How databases actually store data on disk — pages, heaps, and the tradeoffs between read and write optimization.

storage enginepagesheapdisk I/O

What is a Storage Engine?

A storage engine is the component that handles how data is physically stored on disk and retrieved into memory. It’s the layer between your SQL query and the actual bytes on an SSD.

Different storage engines make different tradeoffs:

  • Read-optimized: Fast queries, slower writes (B-tree based — PostgreSQL, MySQL InnoDB)
  • Write-optimized: Fast writes, slower reads (LSM-tree based — RocksDB, Cassandra)

Real-World Analogy

Like how different warehouses organize inventory — a fast-food kitchen (write-optimized) dumps ingredients in bins for speed, while a library (read-optimized) keeps everything sorted by category for quick browsing.

Pages: The Unit of Storage

Databases don’t read individual rows — they read pages (typically 4KB, 8KB, or 16KB blocks). Every read from disk fetches an entire page, even if you only need one row.

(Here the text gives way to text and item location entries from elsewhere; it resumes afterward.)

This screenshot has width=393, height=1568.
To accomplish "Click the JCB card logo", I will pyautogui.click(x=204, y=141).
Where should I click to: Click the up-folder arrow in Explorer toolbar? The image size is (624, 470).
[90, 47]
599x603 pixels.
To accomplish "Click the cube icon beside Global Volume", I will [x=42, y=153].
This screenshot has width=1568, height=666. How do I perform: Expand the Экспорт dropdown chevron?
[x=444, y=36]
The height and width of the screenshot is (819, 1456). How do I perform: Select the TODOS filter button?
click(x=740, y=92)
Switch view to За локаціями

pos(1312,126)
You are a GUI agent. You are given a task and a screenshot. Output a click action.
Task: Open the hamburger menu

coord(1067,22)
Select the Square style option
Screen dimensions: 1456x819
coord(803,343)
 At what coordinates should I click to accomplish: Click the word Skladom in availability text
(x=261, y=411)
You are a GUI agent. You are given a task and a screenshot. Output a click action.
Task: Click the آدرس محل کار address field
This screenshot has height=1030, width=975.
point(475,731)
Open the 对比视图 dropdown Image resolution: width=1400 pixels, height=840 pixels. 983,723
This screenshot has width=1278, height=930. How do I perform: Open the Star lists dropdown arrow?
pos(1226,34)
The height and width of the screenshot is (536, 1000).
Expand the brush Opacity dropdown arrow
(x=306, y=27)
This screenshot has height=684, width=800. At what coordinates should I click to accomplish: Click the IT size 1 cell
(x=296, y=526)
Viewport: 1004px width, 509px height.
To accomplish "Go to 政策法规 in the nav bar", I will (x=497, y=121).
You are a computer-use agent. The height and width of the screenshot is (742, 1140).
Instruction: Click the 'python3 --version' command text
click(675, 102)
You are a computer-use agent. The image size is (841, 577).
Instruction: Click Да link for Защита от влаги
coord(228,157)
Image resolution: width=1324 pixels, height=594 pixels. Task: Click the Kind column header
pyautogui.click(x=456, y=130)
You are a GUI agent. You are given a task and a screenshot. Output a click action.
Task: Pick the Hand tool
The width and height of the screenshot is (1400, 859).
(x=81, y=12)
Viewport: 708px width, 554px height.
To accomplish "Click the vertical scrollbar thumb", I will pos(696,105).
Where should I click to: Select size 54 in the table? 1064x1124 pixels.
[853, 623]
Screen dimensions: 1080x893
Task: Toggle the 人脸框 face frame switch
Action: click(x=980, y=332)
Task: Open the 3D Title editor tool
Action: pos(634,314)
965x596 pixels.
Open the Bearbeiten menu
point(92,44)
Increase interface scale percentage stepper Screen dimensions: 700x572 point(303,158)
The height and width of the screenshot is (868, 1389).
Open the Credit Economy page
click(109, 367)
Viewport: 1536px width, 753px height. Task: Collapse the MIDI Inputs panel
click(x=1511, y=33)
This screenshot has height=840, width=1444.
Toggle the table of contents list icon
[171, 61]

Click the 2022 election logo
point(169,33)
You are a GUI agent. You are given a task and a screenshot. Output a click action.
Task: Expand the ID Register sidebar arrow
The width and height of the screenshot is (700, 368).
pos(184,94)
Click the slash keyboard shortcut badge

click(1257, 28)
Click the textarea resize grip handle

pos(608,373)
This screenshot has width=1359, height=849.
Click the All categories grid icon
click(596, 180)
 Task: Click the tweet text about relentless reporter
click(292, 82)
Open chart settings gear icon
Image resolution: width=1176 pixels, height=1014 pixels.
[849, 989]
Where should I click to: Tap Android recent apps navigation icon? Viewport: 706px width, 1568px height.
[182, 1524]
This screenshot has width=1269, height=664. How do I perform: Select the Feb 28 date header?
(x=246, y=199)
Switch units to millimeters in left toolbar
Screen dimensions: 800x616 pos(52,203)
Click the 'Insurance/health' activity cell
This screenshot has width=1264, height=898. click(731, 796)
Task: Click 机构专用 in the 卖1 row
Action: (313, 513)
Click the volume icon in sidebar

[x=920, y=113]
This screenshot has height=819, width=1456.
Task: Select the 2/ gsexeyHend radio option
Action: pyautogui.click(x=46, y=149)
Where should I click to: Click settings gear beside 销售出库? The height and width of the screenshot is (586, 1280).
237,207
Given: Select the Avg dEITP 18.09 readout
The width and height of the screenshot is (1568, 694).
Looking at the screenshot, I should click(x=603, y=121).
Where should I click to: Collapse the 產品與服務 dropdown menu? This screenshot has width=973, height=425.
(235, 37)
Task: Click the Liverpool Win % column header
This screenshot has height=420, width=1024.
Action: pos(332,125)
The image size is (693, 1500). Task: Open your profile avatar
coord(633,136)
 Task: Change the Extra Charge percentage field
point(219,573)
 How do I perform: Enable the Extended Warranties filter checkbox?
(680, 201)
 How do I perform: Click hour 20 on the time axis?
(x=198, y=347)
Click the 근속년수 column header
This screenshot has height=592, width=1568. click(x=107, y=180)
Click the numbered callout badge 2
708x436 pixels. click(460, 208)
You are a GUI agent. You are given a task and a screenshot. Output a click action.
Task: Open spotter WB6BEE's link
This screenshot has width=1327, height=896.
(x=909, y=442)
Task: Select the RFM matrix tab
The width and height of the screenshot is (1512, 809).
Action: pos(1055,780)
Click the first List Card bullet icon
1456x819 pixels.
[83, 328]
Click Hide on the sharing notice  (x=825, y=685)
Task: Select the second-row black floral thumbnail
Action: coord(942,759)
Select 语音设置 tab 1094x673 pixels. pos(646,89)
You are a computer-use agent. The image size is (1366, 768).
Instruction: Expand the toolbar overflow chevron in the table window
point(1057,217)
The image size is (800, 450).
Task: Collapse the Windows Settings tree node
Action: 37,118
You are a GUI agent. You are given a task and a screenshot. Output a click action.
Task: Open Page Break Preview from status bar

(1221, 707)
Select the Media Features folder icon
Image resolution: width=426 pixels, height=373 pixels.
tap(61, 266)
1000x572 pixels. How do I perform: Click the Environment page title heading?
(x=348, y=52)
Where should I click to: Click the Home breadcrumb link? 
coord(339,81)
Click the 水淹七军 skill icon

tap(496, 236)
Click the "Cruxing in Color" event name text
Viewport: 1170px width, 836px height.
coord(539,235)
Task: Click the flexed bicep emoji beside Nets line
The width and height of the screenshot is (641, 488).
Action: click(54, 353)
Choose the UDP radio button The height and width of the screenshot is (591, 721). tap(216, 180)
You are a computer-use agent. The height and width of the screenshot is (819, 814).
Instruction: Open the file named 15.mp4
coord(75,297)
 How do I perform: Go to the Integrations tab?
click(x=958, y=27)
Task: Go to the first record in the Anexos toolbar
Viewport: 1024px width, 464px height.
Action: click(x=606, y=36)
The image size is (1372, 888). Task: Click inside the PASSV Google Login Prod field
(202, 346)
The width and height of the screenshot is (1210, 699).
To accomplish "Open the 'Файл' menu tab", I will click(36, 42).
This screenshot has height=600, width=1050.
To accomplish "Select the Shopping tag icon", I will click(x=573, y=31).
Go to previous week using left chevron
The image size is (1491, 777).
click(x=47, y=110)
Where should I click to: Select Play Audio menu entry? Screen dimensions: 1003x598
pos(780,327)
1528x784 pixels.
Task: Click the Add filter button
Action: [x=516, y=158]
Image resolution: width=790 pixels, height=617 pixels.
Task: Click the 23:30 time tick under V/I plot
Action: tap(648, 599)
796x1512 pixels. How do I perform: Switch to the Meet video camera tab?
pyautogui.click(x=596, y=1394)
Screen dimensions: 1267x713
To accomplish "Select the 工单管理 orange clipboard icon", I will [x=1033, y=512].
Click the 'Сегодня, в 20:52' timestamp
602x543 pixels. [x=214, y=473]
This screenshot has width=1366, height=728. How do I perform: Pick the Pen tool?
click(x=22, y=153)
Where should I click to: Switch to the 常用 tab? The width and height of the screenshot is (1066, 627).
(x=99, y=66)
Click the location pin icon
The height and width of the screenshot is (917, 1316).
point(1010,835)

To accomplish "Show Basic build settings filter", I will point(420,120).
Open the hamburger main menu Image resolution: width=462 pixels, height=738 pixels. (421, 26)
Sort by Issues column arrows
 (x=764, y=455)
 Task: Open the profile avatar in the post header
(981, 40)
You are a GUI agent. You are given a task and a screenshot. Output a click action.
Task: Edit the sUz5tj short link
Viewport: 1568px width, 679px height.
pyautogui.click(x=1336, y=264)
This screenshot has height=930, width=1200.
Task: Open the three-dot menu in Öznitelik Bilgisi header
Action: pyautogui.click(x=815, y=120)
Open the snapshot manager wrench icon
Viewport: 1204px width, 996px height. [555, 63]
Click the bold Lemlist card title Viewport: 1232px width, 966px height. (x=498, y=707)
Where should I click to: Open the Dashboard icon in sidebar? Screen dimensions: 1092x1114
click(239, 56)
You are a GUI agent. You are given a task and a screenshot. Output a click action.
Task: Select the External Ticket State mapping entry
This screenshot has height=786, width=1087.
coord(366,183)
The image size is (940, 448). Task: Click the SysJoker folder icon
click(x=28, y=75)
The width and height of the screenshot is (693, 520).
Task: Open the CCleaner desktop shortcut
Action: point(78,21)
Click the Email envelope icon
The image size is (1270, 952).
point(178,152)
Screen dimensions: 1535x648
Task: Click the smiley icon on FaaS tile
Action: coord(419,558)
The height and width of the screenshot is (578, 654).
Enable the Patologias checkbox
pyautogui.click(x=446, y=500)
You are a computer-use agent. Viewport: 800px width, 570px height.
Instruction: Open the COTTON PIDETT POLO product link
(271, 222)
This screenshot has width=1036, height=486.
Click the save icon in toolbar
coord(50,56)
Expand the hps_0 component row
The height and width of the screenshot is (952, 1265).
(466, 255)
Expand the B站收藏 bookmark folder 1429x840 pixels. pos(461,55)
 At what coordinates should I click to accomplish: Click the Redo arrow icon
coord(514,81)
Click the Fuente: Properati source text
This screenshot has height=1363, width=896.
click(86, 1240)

// A database page (simplified)
interface Page {
  pageId: number;
  pageType: "data" | "index" | "overflow";
  freeSpace: number;
  itemCount: number;
  items: Row[];        // actual row data
  pageHeader: {
    lsn: number;       // log sequence number (for WAL)
    checksum: number;   // corruption detection
  };
}

// PostgreSQL uses 8KB pages by default
const PAGE_SIZE = 8192; // bytes

// Reading one row = reading one page = 8KB from disk
// This is why indexes matter — they tell you WHICH page to read

Heap vs. Clustered Storage

Heap storage (PostgreSQL default): rows are stored in insertion order. The table is a pile of pages with no particular ordering.

Clustered storage (MySQL InnoDB): rows are physically ordered by primary key. The table IS the primary key index (a B-tree).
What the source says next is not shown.